Lulus Verifikasi Dewan Pers No.126/DP-Terverifikasi/K/X/2017

Atlet Domino Batam Berangkat ke Turnamen Nasional PORDI di GBK Tanpa Dana Pemerintah, Targetkan Masuk 8 Besar
Oleh : Aldy
Sabtu | 15-11-2025 | 15:28 WIB
atlet-domino-btm.jpg Honda-Batam
Atlet domino Batam yang akan berlaga pada Turnamen Nasional PORDI di Stadion Gelora Bung Karno (GBK), Sabtu (15/11/2025). (Istimewa)

BATAMTODAY.COM, Batam - Tanpa sokongan dana dari pemerintah, kontingen atlet domino Batam tetap melangkah pasti menuju Jakarta untuk berlaga pada Turnamen Nasional PORDI di Stadion Gelora Bung Karno (GBK), Sabtu (15/11/2025).

Dengan biaya pribadi dan tekad kuat, rombongan ini menunjukkan bahwa komitmen pada prestasi tak selalu bergantung pada anggaran negara. "Kami sudah tiba di Jakarta," kata Ketua PORDI Batam, Eko, ketika dihubungi.

Suaranya menggambarkan rasa bangga sekaligus lega, menandai kesiapan tim menghadapi salah satu ajang domino terbesar di Tanah Air. Di bawah koordinasi PORDI Batam, kontingen Kepulauan Riau mengirim 16 pasang atlet.

Keberangkatan dilakukan melalui dua jalur, sebagian menggunakan kapal laut dan sebagian lainnya menumpang pesawat. Seluruh kebutuhan perjalanan --transportasi, akomodasi, hingga perlengkapan-- dibayar secara mandiri oleh para atlet dan pengurus.

"Kami tidak mau menyalahkan siapa pun. Memang tidak ada dukungan pemerintah, semua murni dana pribadi. Dengan kondisi ini, kami tetap berusaha maksimal," tegas Eko.

Meski berangkat dengan keterbatasan, target tetap dipasang. "Minimal kami mengincar posisi 8 besar. Hampir semua provinsi hadir, persaingan ketat. Tapi kalau bisa tembus juara, tentu itu tujuan utama," ujarnya penuh semangat.

Tahun ini, Turnamen Nasional PORDI disebut sebagai yang paling ramai sepanjang penyelenggaraannya. Peserta membludak dari berbagai daerah.

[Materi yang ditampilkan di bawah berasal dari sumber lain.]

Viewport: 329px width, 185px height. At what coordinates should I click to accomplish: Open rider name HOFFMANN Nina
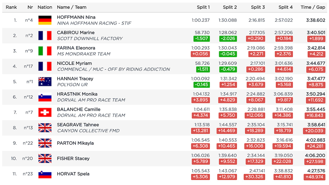76,17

"Rata-rata tiap provinsi membawa 50 pasang atlet. Sulawesi Selatan paling banyak. Jakarta, Sumsel, Medan, Banten, Jawa semua hadir. Kepri mengirim 16 pasang, mayoritas dari Batam," jelas Eko.

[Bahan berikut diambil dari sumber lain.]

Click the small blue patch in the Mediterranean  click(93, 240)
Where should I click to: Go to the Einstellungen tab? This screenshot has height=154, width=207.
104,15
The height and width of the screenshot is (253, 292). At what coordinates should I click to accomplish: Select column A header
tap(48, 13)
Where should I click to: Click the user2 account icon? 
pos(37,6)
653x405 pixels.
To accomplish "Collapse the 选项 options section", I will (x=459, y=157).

Para atlet dari Kepri merupakan pemain yang konsisten mengikuti turnamen regional, bahkan beberapa di antaranya pernah tampil hingga babak final tingkat nasional. Pengalaman dan kekompakan disebut menjadi modal penting menghadapi atmosfer kompetisi di ibu kota.

Ketua PORDI Kepri, Masrur Amin, menambahkan total kontingen provinsi berjumlah 32 atlet. Mereka akan bergabung dengan ratusan peserta dari seluruh Indonesia. Turnamen tahun ini diprediksi memecahkan rekor jumlah peserta, seiring total hadiah yang mencapai Rp 1,2 miliar.

"Sebelumnya Kepri sempat berada di posisi empat nasional. Tahun ini kami menargetkan hasil lebih baik dan membawa pulang prestasi membanggakan," ujar Masrur.

Menurutnya, latihan intensif digelar selama satu bulan terakhir, mulai dari simulasi pertandingan hingga evaluasi teknik. Tim Kepri merasa siap menghadapi dominasi provinsi-provinsi besar seperti Sulawesi Selatan dan DKI Jakarta.

Dengan segala keterbatasan logistik dan pendanaan, para atlet domino Batam tetap berangkat dengan keyakinan penuh. "Keringat dan pengorbanan mereka justru menjadi pemantik semangat, bukan hambatan," kata Eko.

Ia menegaskan bahwa fokus kini tertuju pada pertandingan di GBK. Para atlet PORDI Batam dan Kepri berharap dukungan masyarakat.

"Yang penting kami berjuang dulu. Semoga bisa mengangkat nama daerah," tutup Eko.